_Your goal_. Only the lines below between the ones containing "Click the 保存 save button" and "This screenshot has height=276, width=509.", inclusive, are to be reproduced, each exactly as it stands.

[Stored records]
----------

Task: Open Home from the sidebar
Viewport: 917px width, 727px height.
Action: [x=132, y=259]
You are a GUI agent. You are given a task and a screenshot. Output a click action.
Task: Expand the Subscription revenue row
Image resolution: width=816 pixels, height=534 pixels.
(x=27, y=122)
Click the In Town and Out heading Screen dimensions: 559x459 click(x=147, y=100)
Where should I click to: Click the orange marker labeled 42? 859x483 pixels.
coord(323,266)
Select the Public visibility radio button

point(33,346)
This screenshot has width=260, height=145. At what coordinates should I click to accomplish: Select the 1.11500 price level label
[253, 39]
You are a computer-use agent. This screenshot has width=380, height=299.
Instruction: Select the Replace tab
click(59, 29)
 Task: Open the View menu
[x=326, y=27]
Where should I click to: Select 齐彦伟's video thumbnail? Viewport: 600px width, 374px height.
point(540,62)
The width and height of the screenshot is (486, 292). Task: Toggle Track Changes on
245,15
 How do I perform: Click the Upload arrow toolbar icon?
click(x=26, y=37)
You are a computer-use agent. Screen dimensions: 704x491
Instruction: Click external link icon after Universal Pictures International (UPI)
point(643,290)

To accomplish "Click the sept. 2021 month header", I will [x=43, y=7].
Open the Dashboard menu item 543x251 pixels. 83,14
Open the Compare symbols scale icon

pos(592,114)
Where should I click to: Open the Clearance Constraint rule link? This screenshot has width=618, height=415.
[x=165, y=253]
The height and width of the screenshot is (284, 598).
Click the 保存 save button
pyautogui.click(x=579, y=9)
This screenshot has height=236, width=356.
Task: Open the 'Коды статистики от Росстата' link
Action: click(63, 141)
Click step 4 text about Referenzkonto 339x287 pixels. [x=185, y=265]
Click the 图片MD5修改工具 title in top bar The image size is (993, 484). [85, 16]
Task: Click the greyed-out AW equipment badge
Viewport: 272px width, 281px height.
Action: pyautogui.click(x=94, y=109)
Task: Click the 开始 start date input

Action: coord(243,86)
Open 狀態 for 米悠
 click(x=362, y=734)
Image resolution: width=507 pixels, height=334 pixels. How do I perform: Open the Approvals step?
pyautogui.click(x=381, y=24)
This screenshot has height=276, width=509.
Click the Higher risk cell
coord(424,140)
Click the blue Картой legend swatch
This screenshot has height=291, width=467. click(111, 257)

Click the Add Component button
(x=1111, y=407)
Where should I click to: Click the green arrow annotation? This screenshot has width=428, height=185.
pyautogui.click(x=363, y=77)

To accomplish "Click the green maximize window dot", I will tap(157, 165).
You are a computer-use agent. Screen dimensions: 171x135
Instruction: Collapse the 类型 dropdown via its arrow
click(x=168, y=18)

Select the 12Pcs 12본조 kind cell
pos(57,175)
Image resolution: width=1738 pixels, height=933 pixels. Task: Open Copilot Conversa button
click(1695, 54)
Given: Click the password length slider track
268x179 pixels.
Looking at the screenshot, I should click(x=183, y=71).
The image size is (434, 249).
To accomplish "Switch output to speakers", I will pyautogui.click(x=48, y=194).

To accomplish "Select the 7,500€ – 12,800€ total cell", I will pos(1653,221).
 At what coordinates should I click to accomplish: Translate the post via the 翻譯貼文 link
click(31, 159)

----------

_Result below_.
Click the 保存 save button
pyautogui.click(x=579, y=9)
This screenshot has height=236, width=356.
Task: Open the 'Коды статистики от Росстата' link
Action: click(63, 141)
Click step 4 text about Referenzkonto 339x287 pixels. [x=185, y=265]
Click the 图片MD5修改工具 title in top bar The image size is (993, 484). [85, 16]
Task: Click the greyed-out AW equipment badge
Viewport: 272px width, 281px height.
Action: pyautogui.click(x=94, y=109)
Task: Click the 开始 start date input

Action: coord(243,86)
Open 狀態 for 米悠
 click(x=362, y=734)
Image resolution: width=507 pixels, height=334 pixels. How do I perform: Open the Approvals step?
pyautogui.click(x=381, y=24)
This screenshot has height=276, width=509.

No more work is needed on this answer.